February is almost half gone, and I wonder how many "colored" folk have taken the time to study and learn as much as they can about the African-American experience in the first of this month. In case, you may forgotten, it's (still) Black "Our-Story" Month.

If you're of color, or are genuinely interested in the Black Experience, I trust that your response is and should be that you know that you still have the remainder of the month to elevate your Black conscious game. Yes, there's "Still More Time to Explore" our awesome legacy and to gain some more meaningful insight into our noble past.

This "Black 'Our-Story' Month" has seen me studying so many different things about the cultural struggles of the African sojourns in this neck of the geographic woods until I don't really know where to begin. It truly is and has been, thus far, an all engrossing, explorative experience, one which makes me feel even prouder to be a Black man and a brother of soul.

It's said that time is something that we should never allow to slip through our thoughts, minds and hands without self-checking ourselves as to why we've let it do so. That's why I say politely that it's "Still More Time to Explore" the learn the fascinating stories of the universal African Experience.

To that end, I'd like to share with you some inspirational quotations from the minds, thoughts and souls of some marvelous African-American thinkers and achievers whose words are powerful in their own rights. They add meaning to what struggling and being of African descent is all about in this country and, after all, it's "Still More Time to Explore" what learning more about the Black Experience is all about.
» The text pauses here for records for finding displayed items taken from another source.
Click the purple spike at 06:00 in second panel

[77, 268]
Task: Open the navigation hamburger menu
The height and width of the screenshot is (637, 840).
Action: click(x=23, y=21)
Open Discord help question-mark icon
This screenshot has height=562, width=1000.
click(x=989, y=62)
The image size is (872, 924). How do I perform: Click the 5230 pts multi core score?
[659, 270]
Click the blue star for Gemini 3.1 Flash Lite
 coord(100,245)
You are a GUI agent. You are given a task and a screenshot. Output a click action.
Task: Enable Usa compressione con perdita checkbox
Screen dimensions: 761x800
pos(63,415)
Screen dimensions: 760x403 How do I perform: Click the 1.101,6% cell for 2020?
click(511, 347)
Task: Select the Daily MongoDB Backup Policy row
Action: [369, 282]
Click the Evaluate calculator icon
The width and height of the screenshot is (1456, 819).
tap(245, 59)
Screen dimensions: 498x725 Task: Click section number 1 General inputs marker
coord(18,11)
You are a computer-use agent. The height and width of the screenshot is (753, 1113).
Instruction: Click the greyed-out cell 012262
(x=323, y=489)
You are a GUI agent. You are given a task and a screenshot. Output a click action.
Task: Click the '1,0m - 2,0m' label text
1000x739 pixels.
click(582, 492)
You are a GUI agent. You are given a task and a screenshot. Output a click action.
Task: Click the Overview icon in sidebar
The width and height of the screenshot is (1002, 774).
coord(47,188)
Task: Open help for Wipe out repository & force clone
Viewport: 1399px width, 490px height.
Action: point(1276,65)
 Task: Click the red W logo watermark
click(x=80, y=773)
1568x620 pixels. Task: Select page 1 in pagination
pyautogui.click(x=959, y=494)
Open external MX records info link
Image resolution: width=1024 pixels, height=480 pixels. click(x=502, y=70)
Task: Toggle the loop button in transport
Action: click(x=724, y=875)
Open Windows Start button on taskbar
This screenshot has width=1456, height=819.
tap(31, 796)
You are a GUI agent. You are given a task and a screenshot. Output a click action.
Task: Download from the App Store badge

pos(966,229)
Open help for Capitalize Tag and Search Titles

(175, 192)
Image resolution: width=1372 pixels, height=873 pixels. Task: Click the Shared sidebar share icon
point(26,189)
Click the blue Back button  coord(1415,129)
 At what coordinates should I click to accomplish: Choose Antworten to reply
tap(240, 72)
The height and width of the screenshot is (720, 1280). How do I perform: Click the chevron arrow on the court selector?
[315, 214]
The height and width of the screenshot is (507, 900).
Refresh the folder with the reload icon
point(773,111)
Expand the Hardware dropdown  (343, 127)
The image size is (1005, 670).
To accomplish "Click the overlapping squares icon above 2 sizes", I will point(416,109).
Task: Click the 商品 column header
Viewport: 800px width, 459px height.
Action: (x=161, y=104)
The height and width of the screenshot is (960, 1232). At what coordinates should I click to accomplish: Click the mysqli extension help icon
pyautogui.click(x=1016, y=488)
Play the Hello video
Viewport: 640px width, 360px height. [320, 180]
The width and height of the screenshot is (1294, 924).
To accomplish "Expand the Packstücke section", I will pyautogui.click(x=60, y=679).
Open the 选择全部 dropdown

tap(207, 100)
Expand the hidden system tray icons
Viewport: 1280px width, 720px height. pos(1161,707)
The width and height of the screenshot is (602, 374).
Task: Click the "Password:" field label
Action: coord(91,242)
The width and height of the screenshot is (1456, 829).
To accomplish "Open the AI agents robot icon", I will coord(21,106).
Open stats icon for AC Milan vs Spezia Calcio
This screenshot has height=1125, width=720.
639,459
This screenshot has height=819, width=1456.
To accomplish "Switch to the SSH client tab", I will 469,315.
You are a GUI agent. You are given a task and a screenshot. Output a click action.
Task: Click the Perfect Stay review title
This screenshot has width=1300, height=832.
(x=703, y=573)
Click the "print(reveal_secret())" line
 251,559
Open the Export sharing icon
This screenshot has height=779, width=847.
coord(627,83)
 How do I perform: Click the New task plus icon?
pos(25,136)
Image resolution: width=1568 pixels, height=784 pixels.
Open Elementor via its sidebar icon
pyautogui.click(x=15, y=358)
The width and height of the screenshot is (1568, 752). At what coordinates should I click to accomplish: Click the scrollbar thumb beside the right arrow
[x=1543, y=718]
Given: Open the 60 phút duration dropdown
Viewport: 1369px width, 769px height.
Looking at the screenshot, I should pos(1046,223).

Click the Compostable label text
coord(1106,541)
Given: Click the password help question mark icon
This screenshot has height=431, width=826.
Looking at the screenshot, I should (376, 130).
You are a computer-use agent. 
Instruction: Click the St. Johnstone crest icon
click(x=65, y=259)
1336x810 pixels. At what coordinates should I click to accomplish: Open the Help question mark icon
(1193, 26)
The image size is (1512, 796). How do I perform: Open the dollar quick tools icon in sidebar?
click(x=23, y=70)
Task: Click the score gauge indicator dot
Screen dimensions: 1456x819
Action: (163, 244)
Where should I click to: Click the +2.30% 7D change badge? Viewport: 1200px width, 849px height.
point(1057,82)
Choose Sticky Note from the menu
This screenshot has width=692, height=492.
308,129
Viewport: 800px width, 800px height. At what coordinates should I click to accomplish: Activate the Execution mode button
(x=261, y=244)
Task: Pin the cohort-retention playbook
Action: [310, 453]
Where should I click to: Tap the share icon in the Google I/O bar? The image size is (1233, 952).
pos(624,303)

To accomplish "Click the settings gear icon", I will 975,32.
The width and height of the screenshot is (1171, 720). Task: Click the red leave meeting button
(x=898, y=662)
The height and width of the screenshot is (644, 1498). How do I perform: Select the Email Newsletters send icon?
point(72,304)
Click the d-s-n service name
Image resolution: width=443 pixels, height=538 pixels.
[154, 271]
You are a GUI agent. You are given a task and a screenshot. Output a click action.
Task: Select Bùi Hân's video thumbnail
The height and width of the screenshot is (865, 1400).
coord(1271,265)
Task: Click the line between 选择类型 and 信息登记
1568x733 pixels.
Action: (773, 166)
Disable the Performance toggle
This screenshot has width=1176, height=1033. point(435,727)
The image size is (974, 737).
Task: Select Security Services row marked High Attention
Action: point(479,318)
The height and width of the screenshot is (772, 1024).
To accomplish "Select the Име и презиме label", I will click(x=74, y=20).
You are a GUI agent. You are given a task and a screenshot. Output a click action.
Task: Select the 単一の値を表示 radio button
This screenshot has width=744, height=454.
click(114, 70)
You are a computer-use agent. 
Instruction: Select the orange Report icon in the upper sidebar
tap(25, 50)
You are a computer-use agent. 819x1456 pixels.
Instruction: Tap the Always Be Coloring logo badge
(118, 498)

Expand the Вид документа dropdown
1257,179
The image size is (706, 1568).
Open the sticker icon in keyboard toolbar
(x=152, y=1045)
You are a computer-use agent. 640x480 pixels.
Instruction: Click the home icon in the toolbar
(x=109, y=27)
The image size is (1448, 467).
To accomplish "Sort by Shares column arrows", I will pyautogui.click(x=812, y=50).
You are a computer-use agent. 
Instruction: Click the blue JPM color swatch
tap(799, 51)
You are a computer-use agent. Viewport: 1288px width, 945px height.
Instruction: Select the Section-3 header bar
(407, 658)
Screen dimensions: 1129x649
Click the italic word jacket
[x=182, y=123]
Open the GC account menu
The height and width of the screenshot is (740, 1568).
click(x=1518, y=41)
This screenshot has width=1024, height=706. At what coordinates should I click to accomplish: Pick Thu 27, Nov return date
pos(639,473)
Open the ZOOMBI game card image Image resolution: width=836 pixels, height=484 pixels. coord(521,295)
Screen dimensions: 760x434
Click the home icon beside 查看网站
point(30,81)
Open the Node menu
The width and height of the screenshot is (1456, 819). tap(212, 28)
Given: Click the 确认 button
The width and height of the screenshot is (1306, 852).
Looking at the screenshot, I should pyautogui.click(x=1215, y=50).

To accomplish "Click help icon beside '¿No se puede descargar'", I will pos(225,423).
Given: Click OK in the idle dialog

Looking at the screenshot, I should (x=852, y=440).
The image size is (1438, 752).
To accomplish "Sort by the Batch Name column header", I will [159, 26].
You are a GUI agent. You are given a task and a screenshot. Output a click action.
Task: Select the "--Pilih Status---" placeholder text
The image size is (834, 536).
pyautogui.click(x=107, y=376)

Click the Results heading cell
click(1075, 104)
I sincerely hope that you understand the idealism reality of what being of color, without negative subjectivity, is in no uncertain terms, because the specter of hidden racism is always around.

So, with that being a known given, I relate to you the following spirited quotations with love, peace, unity and brotherhood. And they are:

"God is a means of liberation and not a means to control others." James Baldwin

"We can go on talking about racism and who treated whom badly, but what are you going to do about it? Are you going to wallow in that, or are you going to create your own agenda?" Judith Jamison

"The slavery of antebellum times has passed away, but there is a moral slavery existing in the South which will take a long time to pass away." Booker T. Washington

"It is the mind that makes the body." Sojourner Truth

"Remember that in a contest with oppression, the Almighty has no attribute which takes sides with oppressors." Frederick Douglass

"There will always be some curve balls in your life. Teach your children to thrive in adversity." Jeanne Moutoussamy-Ashe

"In slave times the Negro was kept subservient and submissive by the frequency and severity of the scourging, but, with freedom, a new system of intimidation came in vogue; the Negro was not only whipped and scourged, he was killed." Ida B. Wells

"If you have achieved any level of success, then pour it into someone else. Success is not success without a successor." T.D. Jakes

"This fact of nature (skin color) offers no clue to the character or quality of the person underneath." Marian Anderson

"The color of the skin is in no way connected with the mind's strength or intellectual powers." Benjamin Banneker

"I still feel that a poet has a duty to words, and that words can do wonderful things, and it's too bad to just let them lie there without doing anything with and for them." Gwendolyn Brooks

"What we are seeing now is a freedom explosion.The deep rumbling of discontent that we bear today is the thunder of the disinherited masses, rising from the dungeons of oppression to the bright hills of freedom." Dr. Martin Luther King

"As long as Negroes are hemmed into racial blocs of prejudice and pressure, it will be necessary for them to bank together for economic betterment." Mary McLeod Bethune

"In hating Africa and in hating the Africans, we ended up hating ourselves without really realizing it." Malcolm X (El Hajj Malik El Shabazz

"Malcolm is gone and Martin is gone, and it is up to all is us to nourish the hope that they gave us." Lena Horne

"Music, dance, religion do not have artifacts as their end products, so they were saved. These non material aspects of African culture were impossible to eradicate. And these are the most important legacies of the African past, even the blues, jazz, and the adaptation of the Christian religion, all rely heavily on African culture." Amira Baraka

"America doesn't respect anything but money." Mme. C.J. Walker

"I'm not interested in a curriculum of inclusion. What we need is a curriculum of liberation." Dr. John Henrik Clarke

"Young people, do not compromise your principles for anyone. Don't let any college or institution turn you into a "Negro." Always remember who you are and give back to the community." Queen Mother Moore (Audley Moore)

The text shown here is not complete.